▶ SET PROBLEM:
Collect every line of the entries below that contains the string "what", and copy each one in full.

Target pointing data:
○ ○ ○ ○

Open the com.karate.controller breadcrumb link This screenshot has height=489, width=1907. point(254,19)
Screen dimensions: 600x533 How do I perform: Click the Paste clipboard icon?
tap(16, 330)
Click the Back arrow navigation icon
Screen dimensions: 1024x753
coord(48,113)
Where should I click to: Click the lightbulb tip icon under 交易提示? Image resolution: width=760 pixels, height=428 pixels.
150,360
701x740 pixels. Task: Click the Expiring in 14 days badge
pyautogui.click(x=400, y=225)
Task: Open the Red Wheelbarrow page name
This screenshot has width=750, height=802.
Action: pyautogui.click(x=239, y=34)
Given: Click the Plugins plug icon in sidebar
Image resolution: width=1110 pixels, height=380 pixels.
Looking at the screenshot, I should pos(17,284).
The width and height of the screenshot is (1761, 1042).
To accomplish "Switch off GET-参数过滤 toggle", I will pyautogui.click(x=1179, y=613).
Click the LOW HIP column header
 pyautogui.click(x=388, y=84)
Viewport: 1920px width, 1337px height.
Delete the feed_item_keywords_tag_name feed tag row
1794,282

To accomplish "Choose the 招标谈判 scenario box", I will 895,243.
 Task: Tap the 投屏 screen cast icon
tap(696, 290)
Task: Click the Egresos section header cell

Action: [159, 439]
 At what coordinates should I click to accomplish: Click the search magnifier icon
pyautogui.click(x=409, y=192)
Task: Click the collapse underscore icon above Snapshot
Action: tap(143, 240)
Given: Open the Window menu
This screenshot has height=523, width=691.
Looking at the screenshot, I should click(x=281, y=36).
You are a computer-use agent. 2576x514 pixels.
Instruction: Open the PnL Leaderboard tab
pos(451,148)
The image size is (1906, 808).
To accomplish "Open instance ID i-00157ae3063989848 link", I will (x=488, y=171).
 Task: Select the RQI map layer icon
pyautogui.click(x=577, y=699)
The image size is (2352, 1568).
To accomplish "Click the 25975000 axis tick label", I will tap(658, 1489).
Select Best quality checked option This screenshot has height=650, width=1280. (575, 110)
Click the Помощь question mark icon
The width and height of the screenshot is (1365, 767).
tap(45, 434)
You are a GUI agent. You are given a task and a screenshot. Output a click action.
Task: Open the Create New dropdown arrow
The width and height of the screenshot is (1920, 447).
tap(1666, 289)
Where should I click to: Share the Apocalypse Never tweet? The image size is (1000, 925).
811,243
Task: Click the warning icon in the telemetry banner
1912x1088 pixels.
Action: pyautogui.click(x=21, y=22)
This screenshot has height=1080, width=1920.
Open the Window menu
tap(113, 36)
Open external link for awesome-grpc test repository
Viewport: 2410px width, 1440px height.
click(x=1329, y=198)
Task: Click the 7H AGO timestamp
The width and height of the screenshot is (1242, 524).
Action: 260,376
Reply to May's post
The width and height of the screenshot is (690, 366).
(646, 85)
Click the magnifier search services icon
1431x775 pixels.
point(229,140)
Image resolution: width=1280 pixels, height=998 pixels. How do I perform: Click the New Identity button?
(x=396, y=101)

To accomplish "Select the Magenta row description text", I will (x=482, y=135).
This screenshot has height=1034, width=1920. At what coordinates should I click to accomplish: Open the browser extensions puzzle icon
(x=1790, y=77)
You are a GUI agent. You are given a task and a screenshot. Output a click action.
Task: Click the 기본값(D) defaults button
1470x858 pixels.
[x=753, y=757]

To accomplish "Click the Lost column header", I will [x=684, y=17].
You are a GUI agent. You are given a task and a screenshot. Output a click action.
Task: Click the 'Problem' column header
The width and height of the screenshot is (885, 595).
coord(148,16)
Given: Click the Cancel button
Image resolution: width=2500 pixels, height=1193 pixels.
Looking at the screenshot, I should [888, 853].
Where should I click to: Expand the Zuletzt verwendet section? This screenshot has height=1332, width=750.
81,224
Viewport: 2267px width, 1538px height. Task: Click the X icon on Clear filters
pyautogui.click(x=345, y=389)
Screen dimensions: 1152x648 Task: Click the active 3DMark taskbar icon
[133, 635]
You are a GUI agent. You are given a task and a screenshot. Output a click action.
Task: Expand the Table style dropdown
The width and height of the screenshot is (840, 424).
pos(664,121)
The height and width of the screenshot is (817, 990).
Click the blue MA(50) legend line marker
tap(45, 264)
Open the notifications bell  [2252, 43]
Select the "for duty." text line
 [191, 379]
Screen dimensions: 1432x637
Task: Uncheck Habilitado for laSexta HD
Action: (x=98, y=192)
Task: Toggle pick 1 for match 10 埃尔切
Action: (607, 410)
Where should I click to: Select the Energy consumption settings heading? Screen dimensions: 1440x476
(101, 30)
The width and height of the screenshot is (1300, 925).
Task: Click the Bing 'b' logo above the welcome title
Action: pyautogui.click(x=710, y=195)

○ ○ ○ ○

▶ RESULT FOR THIS TASK:
 At what coordinates should I click to accomplish: Click the search magnifier icon
This screenshot has height=1034, width=1920. At what coordinates should I click to accomplish: Open the browser extensions puzzle icon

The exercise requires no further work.